---- TEXTE FOURNI

Ainsi le grand développement technologique du tout début du XVIIe siècle a autorisé la construction d'horloges et de mécanismes de plus en plus précis et complexes - comme la Pascaline de Blaise Pascal, par exemple, sorte de précurseur archéologique très rudimentaire d'une machine de Turing. De là à rendre compte du vivant à partir d'un modèle basé sur le fonctionnement des d'automates, il n'y a qu'un pas que Descartes et ses contemporains avec lui ont franchi sans vergogne. On assiste là à un cas d'inversion causale particulièrement remarquable, connue depuis les Grecs sous le nom d'hysteron proteron, ou, dans un vocabulaire actualisé, d'hystérologie. Cette inversion consiste à faire précéder une cause de son ou de ses effets, faute logique grossière et élémentaire. Le modèle animal a inspiré des reconstructions mimétiques - incroyablement grossières, faut-il le souligner? - nommées automates, qui sont à leur tour dans un deuxième temps utilisées avec la prétention d'en faire des modèles explicatifs du réel, crédité dès lors d'être la représentation de ses représentations dans un double mouvement inversif. Tant que le discours épistémologique accompagnant un tel processus de pensée reste dans une perspective suffisamment humble, c'est-à-dire simplement réaliste, ne perdant jamais de vue que la science appartient irrémédiablement à un ordre représentatif à jamais exilé de l'en-soi du monde, tout va bien, et ces approximations représentatives restent tolérables malgré leur abyssal réductionnisme explicatif. Le problème devient inquiétant quand l'ivresse de toute-puissance d'une raison dégradée en rationalisme prétend plaquer sur le réel ses propres productions représentatives, qui finissent immanquablement par prétendre se substituer à lui.

--------
---- DONNÉES EXTRAITES

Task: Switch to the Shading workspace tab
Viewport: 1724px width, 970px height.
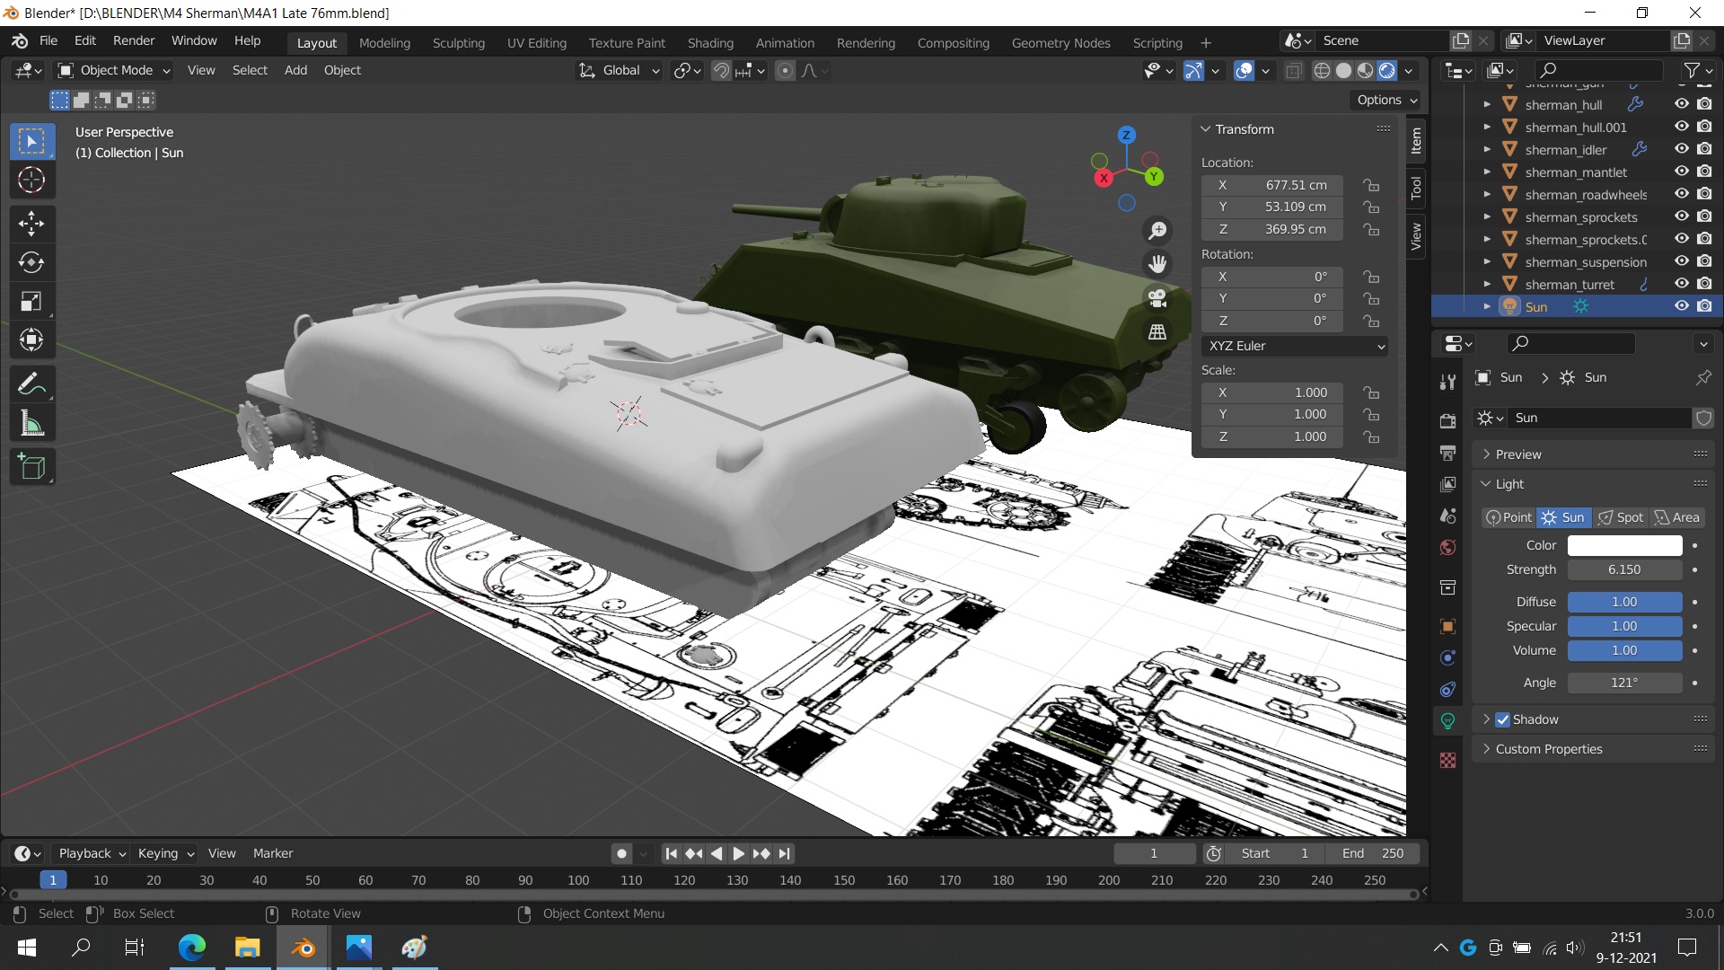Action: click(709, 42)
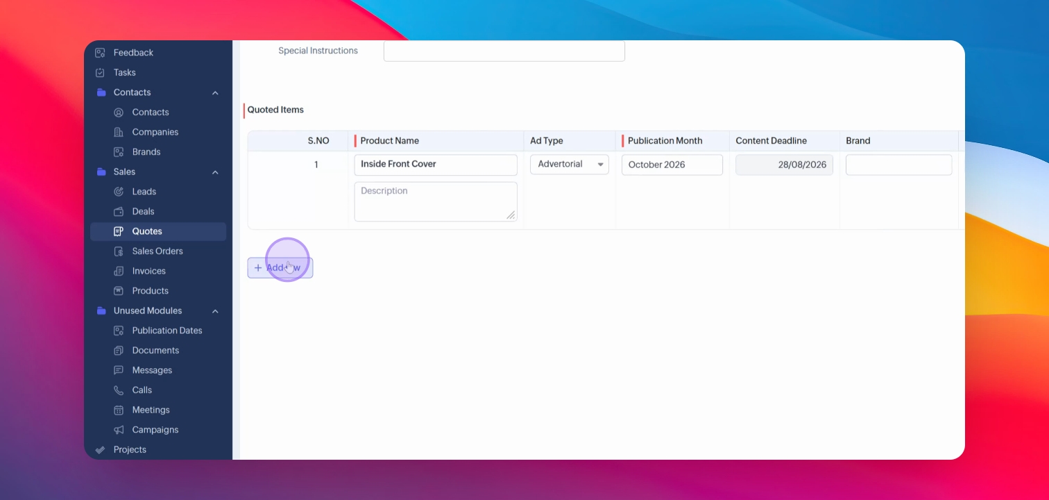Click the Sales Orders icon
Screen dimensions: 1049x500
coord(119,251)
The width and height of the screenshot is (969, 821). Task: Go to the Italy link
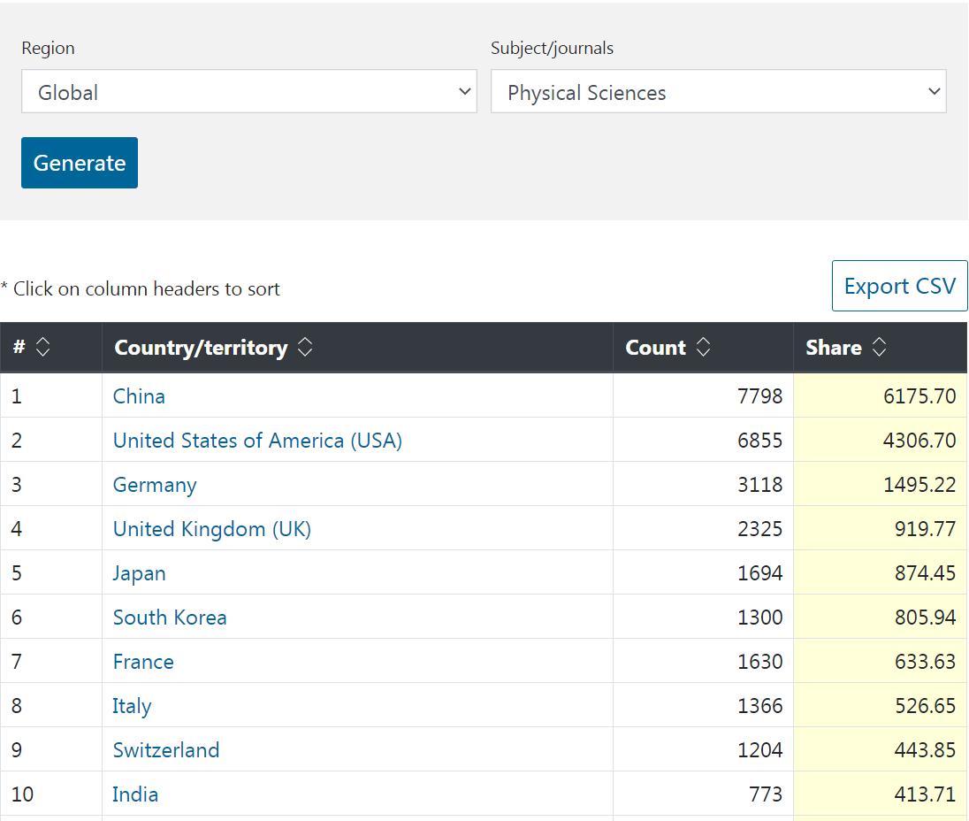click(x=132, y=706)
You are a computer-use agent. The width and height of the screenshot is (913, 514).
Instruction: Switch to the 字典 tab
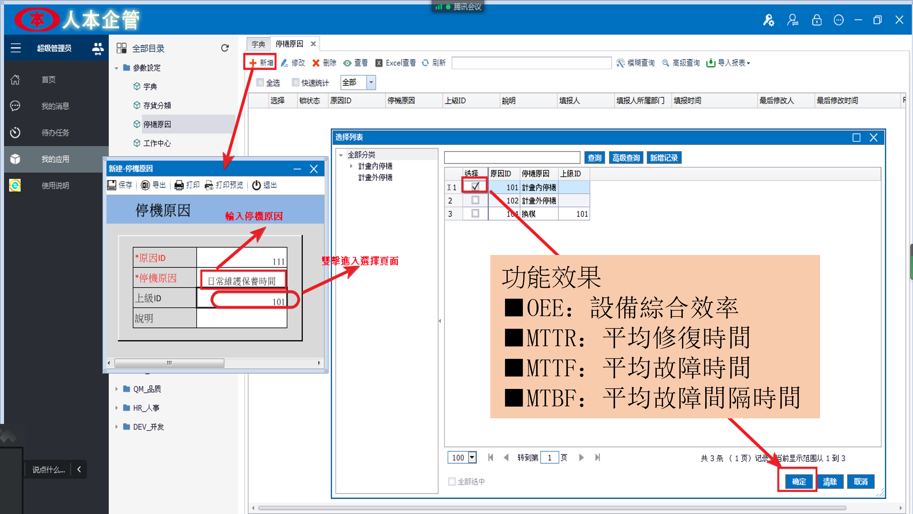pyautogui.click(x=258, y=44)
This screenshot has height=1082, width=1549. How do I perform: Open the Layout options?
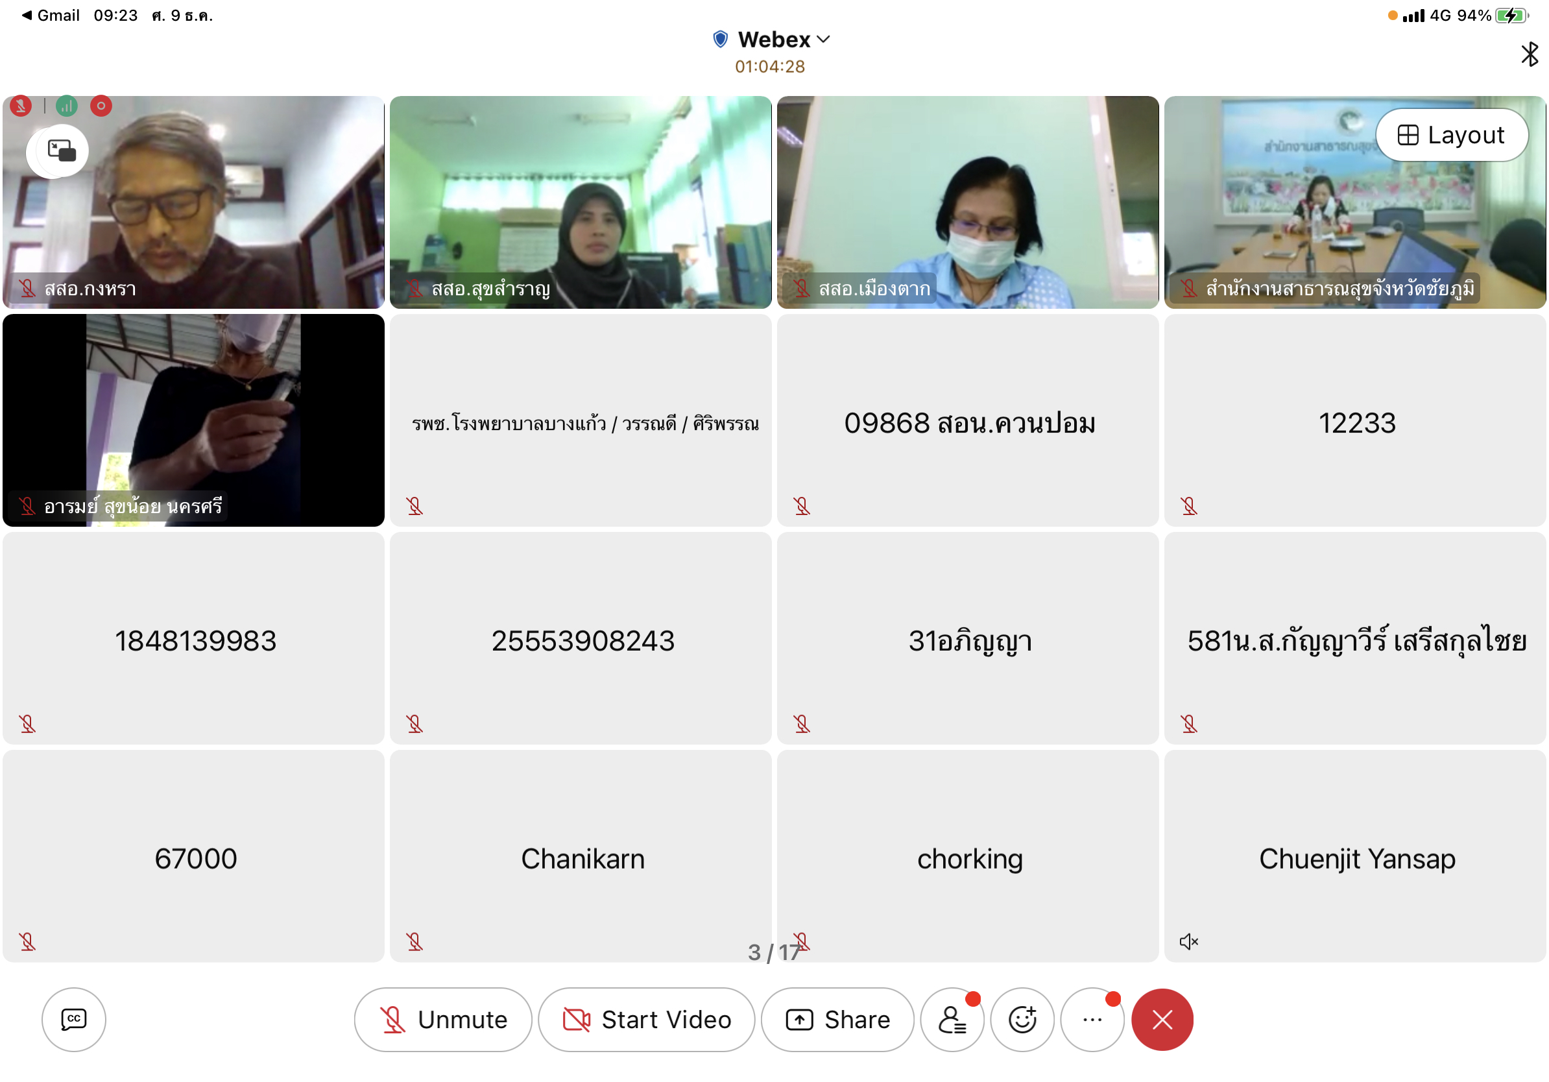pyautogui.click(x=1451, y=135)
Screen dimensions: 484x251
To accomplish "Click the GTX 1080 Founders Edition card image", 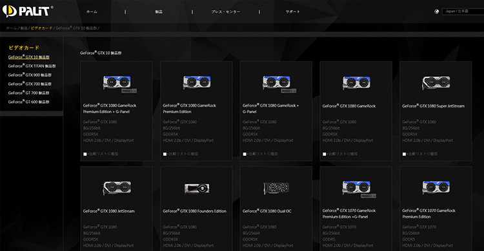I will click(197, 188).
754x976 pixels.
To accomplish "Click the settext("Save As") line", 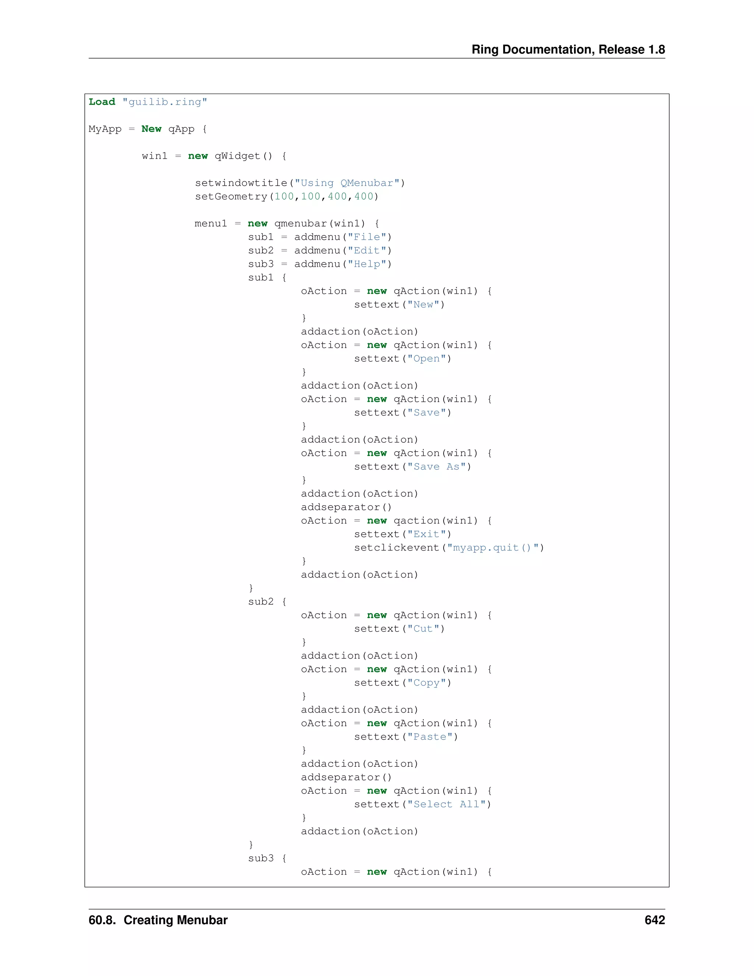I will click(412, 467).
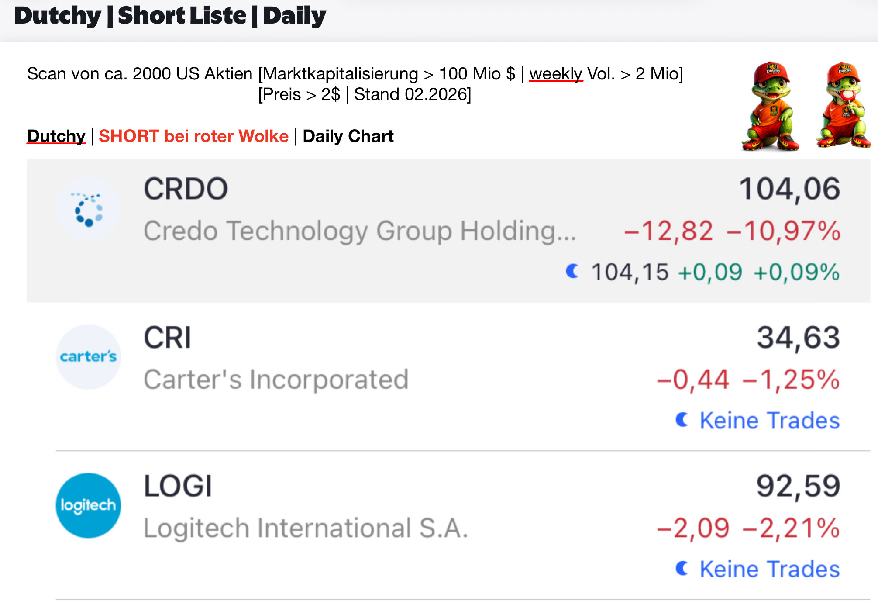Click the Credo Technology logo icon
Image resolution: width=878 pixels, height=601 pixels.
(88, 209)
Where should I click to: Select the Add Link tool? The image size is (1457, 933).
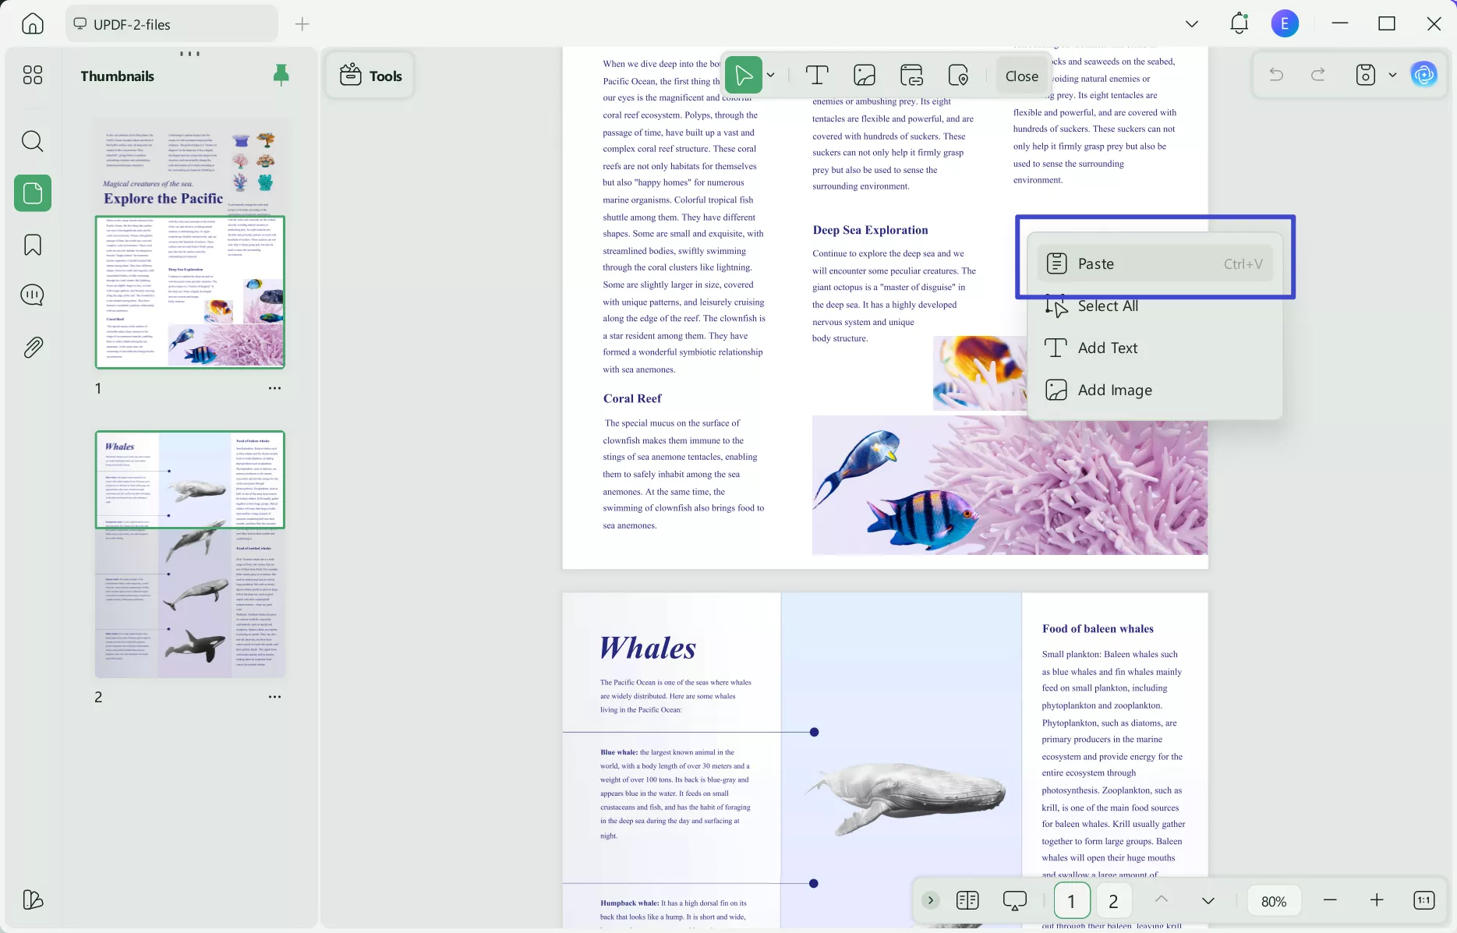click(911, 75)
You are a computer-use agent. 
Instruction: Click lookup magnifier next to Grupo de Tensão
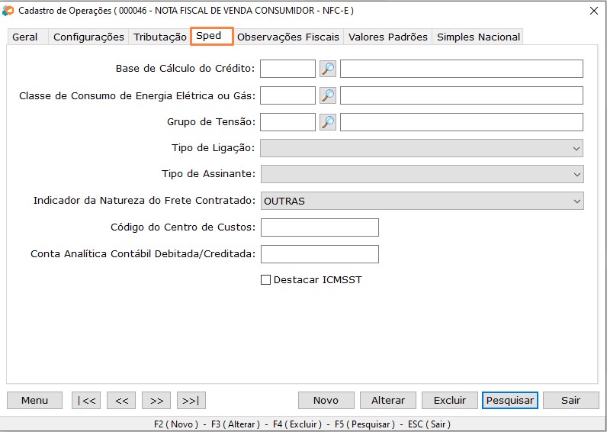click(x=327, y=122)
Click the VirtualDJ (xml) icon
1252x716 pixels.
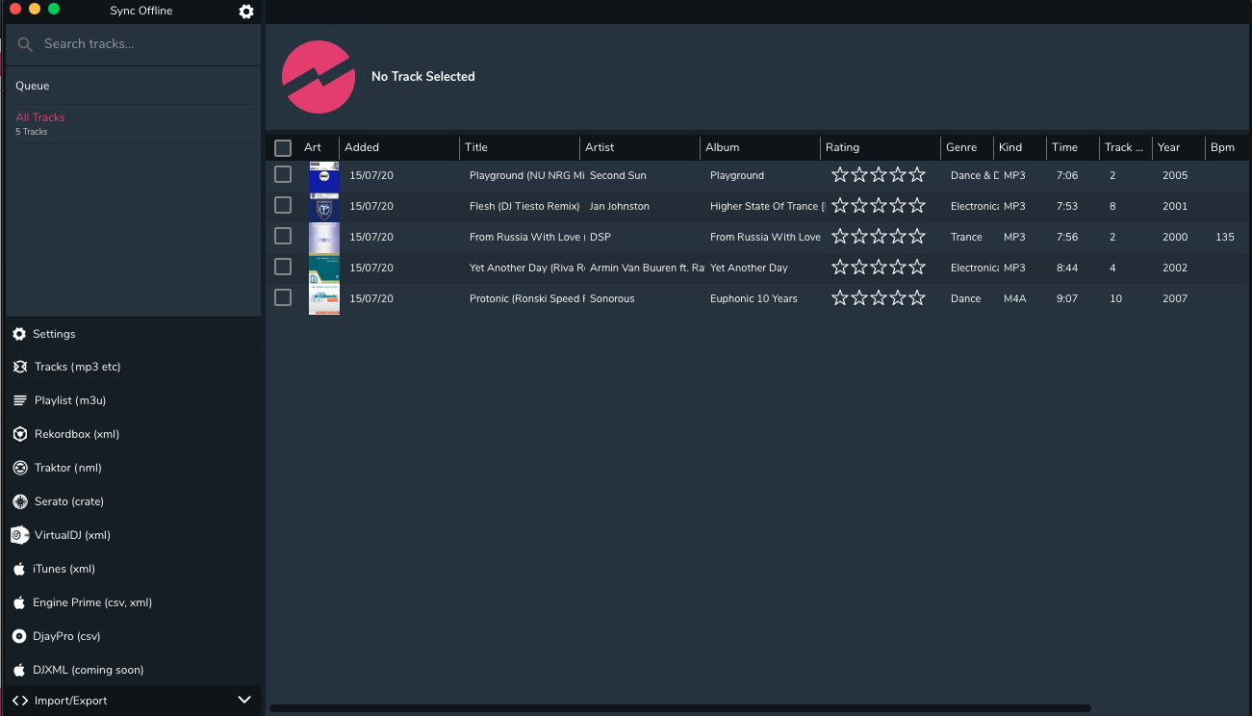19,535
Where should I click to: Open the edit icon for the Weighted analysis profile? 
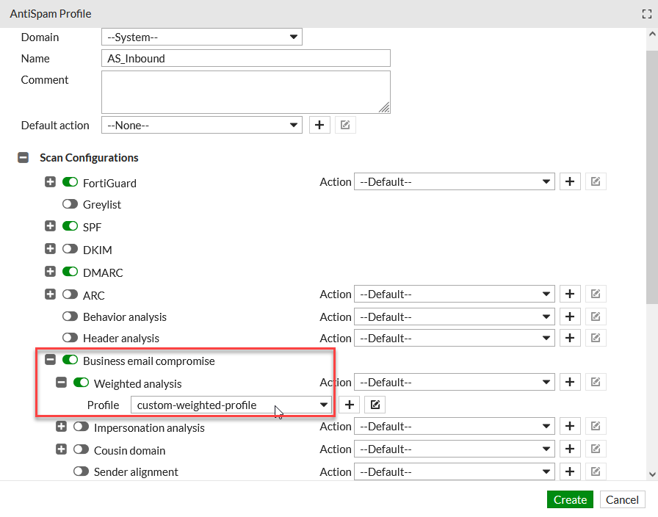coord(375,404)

--------

● **CONSIGNE**:
Répondez aux trois questions suivantes à partir du texte fourni, en numérotant vos réponses de la même façon.
1. Quelle invention le texte présente-t-il comme un précurseur très rudimentaire d'une machine de Turing ?
2. Sous quel nom, connu depuis les Grecs, le texte désigne-t-il ce cas d'inversion causale ?
3. Comment le texte nomme-t-il les reconstructions mimétiques inspirées par le modèle animal ?

● **RÉPONSE RÉDIGÉE**:
1. La Pascaline de Blaise Pascal.
2. L'hysteron proteron, appelé aussi hystérologie dans un vocabulaire actualisé.
3. Des automates.